Hypothesis 3: The income of Hungarian academics is lower in those fields where the participation rate of women is higher.
Looking at the funding situation of scientific fields in academia, in Norway, the tendency towards larger grant forms has been found to indirectly reinforce gender inequality by allocating most resources to fields, disciplines and subdisciplines with low female representation (Henningsen 2003). Similarly, in Sweden, a substantial portion of the funding that was formerly directed to scientific entities with a high female representation is now reallocated to research entities of excellence with more modest female representations, particularly in the fields of medicine, natural science and technology (Sandström et al. 2010). To examine the funding disparities from the perspective of horizontal segregation in Hungary, we form the following hypothesis:
Hypothesis 4: The income differences between scientific fields originate from the income from grants and not from the salary of the main job.
Data
In our analysis, we use data from the survey initiated by the Academy of Young Researchers on the perspectives of young Hungarian scientists. The target population of the survey was Hungarian academics under the age of 45. To reach them, an online survey was conducted. Invitations were sent out by the Hungarian Academy of Sciences to all members of the public body of the Academy under the age of 45 (3,190 persons) and to all persons who defended their PhD after 1992 and gave active consent to receive science-related news. In addition, a Facebook campaign helped with the recruitment of respondents. The data collection was implemented by the TÁRKI Social Research Institute in September–October 2021.
The survey consisted of six blocks of multiple-choice questions: (1) demographics; (2) publication and grant application activities; (3) work, income and satisfaction; (4) international mobility; (5) professional relations; (6) the COVID-19 epidemic effect; and an open-ended text block on personal opinions. The questionnaire took almost forty minutes to complete. A total of 2,069 respondents started filling out the questionnaire. The number of completed responses was 1,219, of which we were able to analyse 1,135 after data cleaning.

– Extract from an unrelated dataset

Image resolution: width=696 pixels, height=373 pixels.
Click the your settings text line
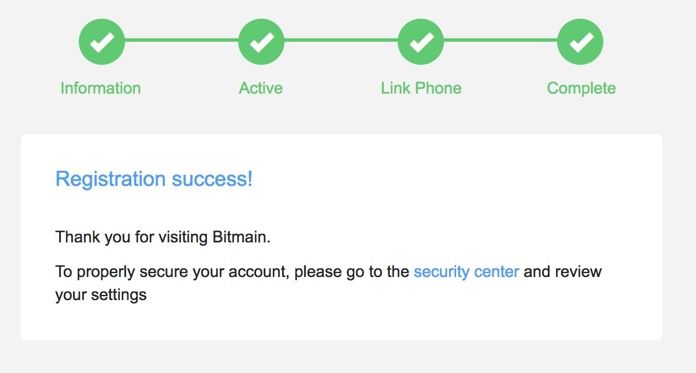tap(101, 295)
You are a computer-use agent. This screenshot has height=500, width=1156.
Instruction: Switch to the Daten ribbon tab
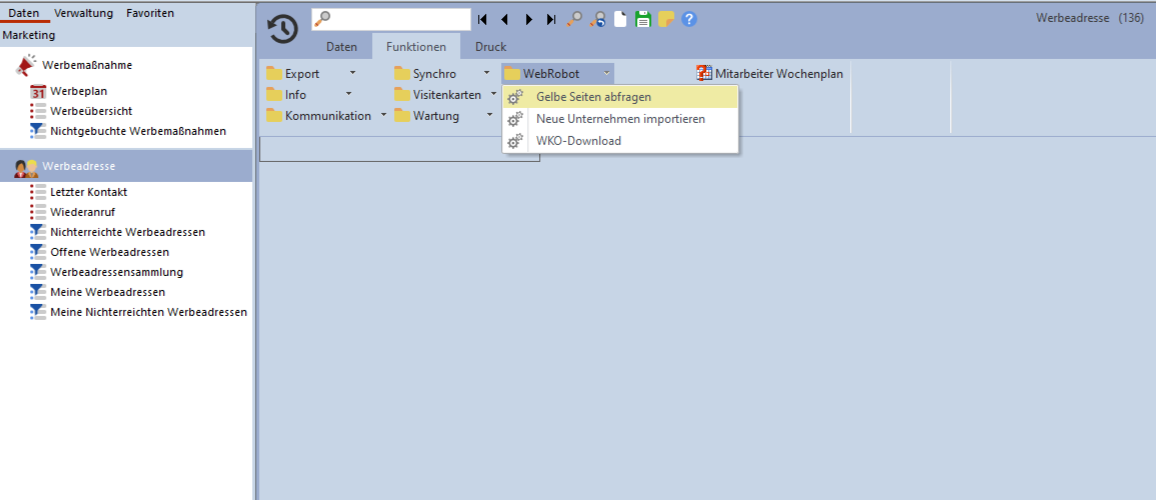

A unique feature of the survey was that the responses were linked to the respondents’ scientometric data. A total of 1,031 respondents gave their active consent to the anonymous linking of their scientometric data, based on their IDs in the Hungarian scientometric system (MTMT). Linking the data was possible for 1,009 individuals. For them, scientometric indicators such as the number of publications, citations and co-author network characteristics were calculated and linked to the survey database. This data was used as a control variable for the scientific success of this study. After linking the data, the data file was deposited to the ‘Data Room’ of the Centre for Economic and Regional Studies, providing a closed, secure on-site environment for analysing the survey.
The key distributions of the sample are displayed in Table 1. Regarding age, respondents were relatively evenly distributed across the 31–35, 36–40 and 40–45 age groups, with slightly fewer respondents under 30 years. There was a slight majority of men in the sample (55 per cent).3 Most respondents worked in Budapest (54 per cent), while 46 per cent worked in other cities or towns. Respondents working abroad were excluded from the analysis. Classifying the respondents according to their full-time job, the largest proportion of respondents worked at a university, and about 25 per cent were employees of research institutes. Few respondents came from the corporate, government and medical spheres. In this study, the analysis focuses on the respondents with jobs at universities and research institutes. Most participants in the sample were at the assistant professor or research fellow level (47 per cent), but many were associate professors or senior research fellows (26 per cent), assistant lecturers or junior research fellows (17 per cent) or doctoral students (9 per cent), and some university professors or scientific advisors also answered the questions. Most of the respondents were childless (∼52 per cent), but there were also researchers with one (∼19 per cent), two (∼19 per cent) or more (∼10 per cent) children. An independent-sample t-test revealed that on average, men in the sample had more children than women (p = 0.0037). Respondents were rather diverse with respect to their scientific fields, with most coming from biology (16 per cent), economics and law4 (15 per cent) and engineering (11 per cent). The distributions according to the scientific field can be found in Table 7.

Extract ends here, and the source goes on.